◆ Supplied information:
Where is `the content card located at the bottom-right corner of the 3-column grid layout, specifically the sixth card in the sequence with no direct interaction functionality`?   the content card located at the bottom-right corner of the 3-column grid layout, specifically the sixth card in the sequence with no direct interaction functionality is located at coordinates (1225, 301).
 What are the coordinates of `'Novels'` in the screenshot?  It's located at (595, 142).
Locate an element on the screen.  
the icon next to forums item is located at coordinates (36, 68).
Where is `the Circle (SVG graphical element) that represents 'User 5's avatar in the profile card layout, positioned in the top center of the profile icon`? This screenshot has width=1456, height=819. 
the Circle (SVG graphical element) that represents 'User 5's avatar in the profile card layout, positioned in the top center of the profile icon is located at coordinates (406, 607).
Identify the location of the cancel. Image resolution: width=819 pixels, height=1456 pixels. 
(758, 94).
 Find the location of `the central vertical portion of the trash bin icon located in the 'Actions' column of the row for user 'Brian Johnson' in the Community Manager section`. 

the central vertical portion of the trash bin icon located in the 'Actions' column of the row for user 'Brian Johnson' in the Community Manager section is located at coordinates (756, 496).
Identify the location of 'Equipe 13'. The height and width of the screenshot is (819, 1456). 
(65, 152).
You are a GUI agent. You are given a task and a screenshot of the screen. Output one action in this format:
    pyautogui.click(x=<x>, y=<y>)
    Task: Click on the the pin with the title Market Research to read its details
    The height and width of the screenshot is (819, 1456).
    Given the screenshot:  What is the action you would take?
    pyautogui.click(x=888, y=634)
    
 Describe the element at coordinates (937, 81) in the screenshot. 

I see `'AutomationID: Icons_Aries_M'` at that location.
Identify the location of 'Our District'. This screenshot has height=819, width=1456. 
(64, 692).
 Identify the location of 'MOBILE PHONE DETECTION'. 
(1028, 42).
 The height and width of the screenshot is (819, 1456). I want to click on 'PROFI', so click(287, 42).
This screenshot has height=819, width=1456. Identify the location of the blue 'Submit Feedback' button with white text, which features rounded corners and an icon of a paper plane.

◆ Exercise task: Copy out every line above word for word, without changing anything.

◆ Output below:
Where is `the content card located at the bottom-right corner of the 3-column grid layout, specifically the sixth card in the sequence with no direct interaction functionality`?   the content card located at the bottom-right corner of the 3-column grid layout, specifically the sixth card in the sequence with no direct interaction functionality is located at coordinates (1225, 301).
 What are the coordinates of `'Novels'` in the screenshot?  It's located at (595, 142).
Locate an element on the screen.  
the icon next to forums item is located at coordinates (36, 68).
Where is `the Circle (SVG graphical element) that represents 'User 5's avatar in the profile card layout, positioned in the top center of the profile icon`? This screenshot has width=1456, height=819. 
the Circle (SVG graphical element) that represents 'User 5's avatar in the profile card layout, positioned in the top center of the profile icon is located at coordinates (406, 607).
Identify the location of the cancel. Image resolution: width=819 pixels, height=1456 pixels. 
(758, 94).
 Find the location of `the central vertical portion of the trash bin icon located in the 'Actions' column of the row for user 'Brian Johnson' in the Community Manager section`. 

the central vertical portion of the trash bin icon located in the 'Actions' column of the row for user 'Brian Johnson' in the Community Manager section is located at coordinates (756, 496).
Identify the location of 'Equipe 13'. The height and width of the screenshot is (819, 1456). 
(65, 152).
You are a GUI agent. You are given a task and a screenshot of the screen. Output one action in this format:
    pyautogui.click(x=<x>, y=<y>)
    Task: Click on the the pin with the title Market Research to read its details
    The height and width of the screenshot is (819, 1456).
    Given the screenshot:  What is the action you would take?
    pyautogui.click(x=888, y=634)
    
 Describe the element at coordinates (937, 81) in the screenshot. 

I see `'AutomationID: Icons_Aries_M'` at that location.
Identify the location of 'Our District'. This screenshot has height=819, width=1456. 
(64, 692).
 Identify the location of 'MOBILE PHONE DETECTION'. 
(1028, 42).
 The height and width of the screenshot is (819, 1456). I want to click on 'PROFI', so click(287, 42).
This screenshot has height=819, width=1456. Identify the location of the blue 'Submit Feedback' button with white text, which features rounded corners and an icon of a paper plane.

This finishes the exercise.